Anand also thanked the sponsors and FIDE for organising the world championship and also acknowledge the support of his wife (Aruna) and his team here at the State Tretyakov Gallery.
The speculation about Anand's team also ended as it remained the same as it was four years back with Peter Hiene Nielsen, Rustam Kasimdzhanov, Radek Wojtajsek and Surya Shekhar Ganguly as his seconds for this match too.
Speaking about the importance of computers in today's world of chess, Anand noted that it was not complete in itself.
"Definitely computers have levelled a lot of ground but we still see that those with a structured frame of knowledge in chess make better use of computers than the others, the human interaction is also important, computer itself is not complete," he said.
Before the final ceremony the world champion also met Russian President Vladimir Putin, who had invited him for tea at his residence.
Anand mentioned to Putin about learning chess in a Russian cultural center in his home town to which the President replied, "So we brought this on ourselves"!
"I really enjoyed it, the President was fully aware about the match, was very warm and friendly. For me it was an honour," Anand said on his meeting with Putin.

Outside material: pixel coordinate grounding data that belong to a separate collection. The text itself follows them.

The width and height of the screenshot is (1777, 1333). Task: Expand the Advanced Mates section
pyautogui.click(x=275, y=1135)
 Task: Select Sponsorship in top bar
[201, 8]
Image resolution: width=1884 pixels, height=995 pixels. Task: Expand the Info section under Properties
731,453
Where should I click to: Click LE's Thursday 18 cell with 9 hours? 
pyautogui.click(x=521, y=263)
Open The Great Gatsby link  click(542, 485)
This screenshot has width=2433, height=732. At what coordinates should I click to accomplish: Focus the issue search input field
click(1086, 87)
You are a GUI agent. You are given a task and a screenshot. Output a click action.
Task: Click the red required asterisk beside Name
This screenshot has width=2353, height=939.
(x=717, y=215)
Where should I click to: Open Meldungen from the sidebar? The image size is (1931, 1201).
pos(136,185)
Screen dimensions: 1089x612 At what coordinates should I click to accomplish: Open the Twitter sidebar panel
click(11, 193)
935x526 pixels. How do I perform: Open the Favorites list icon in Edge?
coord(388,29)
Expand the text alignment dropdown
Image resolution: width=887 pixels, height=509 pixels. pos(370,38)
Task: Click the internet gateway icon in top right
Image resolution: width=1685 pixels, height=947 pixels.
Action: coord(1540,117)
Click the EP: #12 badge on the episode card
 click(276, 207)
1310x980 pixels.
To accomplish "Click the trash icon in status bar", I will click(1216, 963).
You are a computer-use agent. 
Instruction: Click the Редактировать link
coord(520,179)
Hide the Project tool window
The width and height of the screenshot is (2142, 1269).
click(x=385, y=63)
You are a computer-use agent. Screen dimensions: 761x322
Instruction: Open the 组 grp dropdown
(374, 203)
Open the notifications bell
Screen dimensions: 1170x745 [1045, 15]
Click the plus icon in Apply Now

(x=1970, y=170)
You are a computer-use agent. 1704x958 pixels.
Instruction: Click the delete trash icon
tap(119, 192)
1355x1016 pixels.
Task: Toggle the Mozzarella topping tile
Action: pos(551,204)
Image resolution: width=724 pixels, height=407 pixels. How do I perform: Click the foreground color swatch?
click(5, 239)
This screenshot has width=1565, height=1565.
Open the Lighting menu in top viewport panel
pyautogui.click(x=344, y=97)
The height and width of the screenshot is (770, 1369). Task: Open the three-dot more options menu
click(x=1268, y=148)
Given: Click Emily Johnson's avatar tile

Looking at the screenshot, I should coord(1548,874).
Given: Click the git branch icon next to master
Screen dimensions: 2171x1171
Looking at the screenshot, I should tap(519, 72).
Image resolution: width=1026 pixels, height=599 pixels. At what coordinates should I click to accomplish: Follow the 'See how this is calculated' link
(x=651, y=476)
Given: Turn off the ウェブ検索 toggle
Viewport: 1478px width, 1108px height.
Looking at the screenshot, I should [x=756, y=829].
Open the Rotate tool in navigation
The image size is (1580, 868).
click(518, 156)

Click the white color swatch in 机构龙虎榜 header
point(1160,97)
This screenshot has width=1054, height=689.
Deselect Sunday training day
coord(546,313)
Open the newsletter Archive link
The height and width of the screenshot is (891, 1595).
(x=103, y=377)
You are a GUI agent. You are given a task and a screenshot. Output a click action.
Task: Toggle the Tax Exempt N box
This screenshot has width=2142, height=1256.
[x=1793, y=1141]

When asked about the eventual tiebreaker that happened or whether they wanted another rule Anand was clear that tiebreak was the perfect solution, "I actually think it's a good idea given that we had 12-games to separate us, also it mirrors other sports as we have tiebreak in many other games as well, I think it's just fine instead of giving the title to defending champion in case of a tie which was an old practice, it means a half point lead to the defending champion."
Anand also mentioned he thoroughly enjoyed the atmosphere during the match and said he was not sure where the next match will be.
"This time also there was a bid from India for this match that did not materialise, it's a complicated process," said the world champion.